#### [What is required]
Exact copies of all the records below should be returned.

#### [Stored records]
= Beginning of Section =
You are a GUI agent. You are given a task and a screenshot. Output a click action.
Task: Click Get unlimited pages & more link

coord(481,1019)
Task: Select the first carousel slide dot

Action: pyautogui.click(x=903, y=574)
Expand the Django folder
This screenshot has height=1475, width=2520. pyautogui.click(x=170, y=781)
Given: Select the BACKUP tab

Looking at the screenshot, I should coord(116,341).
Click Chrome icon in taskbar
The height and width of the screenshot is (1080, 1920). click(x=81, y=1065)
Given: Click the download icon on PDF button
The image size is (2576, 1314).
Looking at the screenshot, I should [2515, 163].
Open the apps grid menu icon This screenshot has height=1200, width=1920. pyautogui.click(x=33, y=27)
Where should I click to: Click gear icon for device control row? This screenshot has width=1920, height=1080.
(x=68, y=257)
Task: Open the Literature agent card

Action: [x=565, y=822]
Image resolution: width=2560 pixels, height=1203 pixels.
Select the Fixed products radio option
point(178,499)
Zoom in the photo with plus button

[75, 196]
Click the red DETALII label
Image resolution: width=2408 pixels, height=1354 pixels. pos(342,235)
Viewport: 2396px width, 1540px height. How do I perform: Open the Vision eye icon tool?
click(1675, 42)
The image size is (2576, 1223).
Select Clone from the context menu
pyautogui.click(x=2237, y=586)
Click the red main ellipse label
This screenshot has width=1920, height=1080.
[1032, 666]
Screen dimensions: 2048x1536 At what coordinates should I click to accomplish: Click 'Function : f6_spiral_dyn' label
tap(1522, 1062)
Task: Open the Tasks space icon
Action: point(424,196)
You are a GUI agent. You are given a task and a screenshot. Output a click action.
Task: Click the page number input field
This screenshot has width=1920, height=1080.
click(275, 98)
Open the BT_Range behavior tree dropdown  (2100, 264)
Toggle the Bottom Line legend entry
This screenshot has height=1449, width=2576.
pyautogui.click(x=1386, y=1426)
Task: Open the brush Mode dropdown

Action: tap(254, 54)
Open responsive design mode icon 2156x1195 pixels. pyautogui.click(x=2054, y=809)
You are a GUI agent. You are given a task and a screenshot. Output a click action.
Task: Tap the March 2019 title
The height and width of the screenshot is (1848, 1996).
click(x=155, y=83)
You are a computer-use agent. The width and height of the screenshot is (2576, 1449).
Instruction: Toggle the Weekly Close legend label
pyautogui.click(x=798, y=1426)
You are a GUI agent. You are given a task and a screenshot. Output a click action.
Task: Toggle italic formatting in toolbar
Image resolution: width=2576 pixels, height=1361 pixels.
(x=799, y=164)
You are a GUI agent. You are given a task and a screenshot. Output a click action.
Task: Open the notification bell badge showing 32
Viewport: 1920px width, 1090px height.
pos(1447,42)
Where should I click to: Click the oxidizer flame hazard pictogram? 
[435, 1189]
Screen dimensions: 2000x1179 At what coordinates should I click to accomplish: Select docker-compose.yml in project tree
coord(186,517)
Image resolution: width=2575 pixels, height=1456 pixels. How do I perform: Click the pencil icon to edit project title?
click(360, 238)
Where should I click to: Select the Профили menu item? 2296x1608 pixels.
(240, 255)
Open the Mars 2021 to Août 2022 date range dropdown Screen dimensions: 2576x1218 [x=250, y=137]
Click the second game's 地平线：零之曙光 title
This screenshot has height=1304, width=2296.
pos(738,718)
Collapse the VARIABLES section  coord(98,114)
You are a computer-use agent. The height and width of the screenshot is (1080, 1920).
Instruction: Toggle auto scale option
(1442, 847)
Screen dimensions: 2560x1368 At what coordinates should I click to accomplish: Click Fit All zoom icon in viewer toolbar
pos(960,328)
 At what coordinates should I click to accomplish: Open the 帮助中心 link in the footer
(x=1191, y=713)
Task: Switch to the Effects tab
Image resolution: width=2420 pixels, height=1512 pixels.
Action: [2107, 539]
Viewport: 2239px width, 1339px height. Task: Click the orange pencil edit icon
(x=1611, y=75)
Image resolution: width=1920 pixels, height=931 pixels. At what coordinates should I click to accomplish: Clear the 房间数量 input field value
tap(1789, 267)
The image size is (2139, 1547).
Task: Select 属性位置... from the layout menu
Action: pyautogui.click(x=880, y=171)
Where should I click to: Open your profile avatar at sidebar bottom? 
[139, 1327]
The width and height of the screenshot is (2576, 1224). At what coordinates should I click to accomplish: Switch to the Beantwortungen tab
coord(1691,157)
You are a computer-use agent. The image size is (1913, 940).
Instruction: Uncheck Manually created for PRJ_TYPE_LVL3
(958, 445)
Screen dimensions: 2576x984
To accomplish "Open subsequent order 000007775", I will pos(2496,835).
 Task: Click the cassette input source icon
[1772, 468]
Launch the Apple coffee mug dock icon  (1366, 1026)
= End of Section =
#### [Result]
You are a GUI agent. You are given a task and a screenshot. Output a click action.
Task: Click Get unlimited pages & more link

coord(481,1019)
Task: Select the first carousel slide dot

Action: pyautogui.click(x=903, y=574)
Expand the Django folder
This screenshot has height=1475, width=2520. pyautogui.click(x=170, y=781)
Given: Select the BACKUP tab

Looking at the screenshot, I should coord(116,341).
Click Chrome icon in taskbar
The height and width of the screenshot is (1080, 1920). click(x=81, y=1065)
Given: Click the download icon on PDF button
The image size is (2576, 1314).
Looking at the screenshot, I should [2515, 163].
Open the apps grid menu icon This screenshot has height=1200, width=1920. pyautogui.click(x=33, y=27)
Where should I click to: Click gear icon for device control row? This screenshot has width=1920, height=1080.
(x=68, y=257)
Task: Open the Literature agent card

Action: [x=565, y=822]
Image resolution: width=2560 pixels, height=1203 pixels.
Select the Fixed products radio option
point(178,499)
Zoom in the photo with plus button

[75, 196]
Click the red DETALII label
Image resolution: width=2408 pixels, height=1354 pixels. pos(342,235)
Viewport: 2396px width, 1540px height. How do I perform: Open the Vision eye icon tool?
click(1675, 42)
The image size is (2576, 1223).
Select Clone from the context menu
pyautogui.click(x=2237, y=586)
Click the red main ellipse label
This screenshot has width=1920, height=1080.
[1032, 666]
Screen dimensions: 2048x1536 At what coordinates should I click to accomplish: Click 'Function : f6_spiral_dyn' label
tap(1522, 1062)
Task: Open the Tasks space icon
Action: point(424,196)
You are a GUI agent. You are given a task and a screenshot. Output a click action.
Task: Click the page number input field
This screenshot has width=1920, height=1080.
click(275, 98)
Open the BT_Range behavior tree dropdown  (2100, 264)
Toggle the Bottom Line legend entry
This screenshot has height=1449, width=2576.
pyautogui.click(x=1386, y=1426)
Task: Open the brush Mode dropdown

Action: tap(254, 54)
Open responsive design mode icon 2156x1195 pixels. pyautogui.click(x=2054, y=809)
You are a GUI agent. You are given a task and a screenshot. Output a click action.
Task: Tap the March 2019 title
The height and width of the screenshot is (1848, 1996).
click(x=155, y=83)
You are a computer-use agent. The width and height of the screenshot is (2576, 1449).
Instruction: Toggle the Weekly Close legend label
pyautogui.click(x=798, y=1426)
You are a GUI agent. You are given a task and a screenshot. Output a click action.
Task: Toggle italic formatting in toolbar
Image resolution: width=2576 pixels, height=1361 pixels.
(x=799, y=164)
You are a GUI agent. You are given a task and a screenshot. Output a click action.
Task: Open the notification bell badge showing 32
Viewport: 1920px width, 1090px height.
pos(1447,42)
Where should I click to: Click the oxidizer flame hazard pictogram? 
[435, 1189]
Screen dimensions: 2000x1179 At what coordinates should I click to accomplish: Select docker-compose.yml in project tree
coord(186,517)
Image resolution: width=2575 pixels, height=1456 pixels. How do I perform: Click the pencil icon to edit project title?
click(360, 238)
Where should I click to: Select the Профили menu item? 2296x1608 pixels.
(240, 255)
Open the Mars 2021 to Août 2022 date range dropdown Screen dimensions: 2576x1218 [x=250, y=137]
Click the second game's 地平线：零之曙光 title
This screenshot has height=1304, width=2296.
pos(738,718)
Collapse the VARIABLES section  coord(98,114)
You are a computer-use agent. The height and width of the screenshot is (1080, 1920).
Instruction: Toggle auto scale option
(1442, 847)
Screen dimensions: 2560x1368 At what coordinates should I click to accomplish: Click Fit All zoom icon in viewer toolbar
pos(960,328)
 At what coordinates should I click to accomplish: Open the 帮助中心 link in the footer
(x=1191, y=713)
Task: Switch to the Effects tab
Image resolution: width=2420 pixels, height=1512 pixels.
Action: [2107, 539]
Viewport: 2239px width, 1339px height. Task: Click the orange pencil edit icon
(x=1611, y=75)
Image resolution: width=1920 pixels, height=931 pixels. At what coordinates should I click to accomplish: Clear the 房间数量 input field value
tap(1789, 267)
The image size is (2139, 1547).
Task: Select 属性位置... from the layout menu
Action: pyautogui.click(x=880, y=171)
Where should I click to: Open your profile avatar at sidebar bottom? 
[139, 1327]
The width and height of the screenshot is (2576, 1224). At what coordinates should I click to accomplish: Switch to the Beantwortungen tab
coord(1691,157)
You are a computer-use agent. The image size is (1913, 940).
Instruction: Uncheck Manually created for PRJ_TYPE_LVL3
(958, 445)
Screen dimensions: 2576x984
To accomplish "Open subsequent order 000007775", I will pos(2496,835).
 Task: Click the cassette input source icon
[1772, 468]
Launch the Apple coffee mug dock icon  (1366, 1026)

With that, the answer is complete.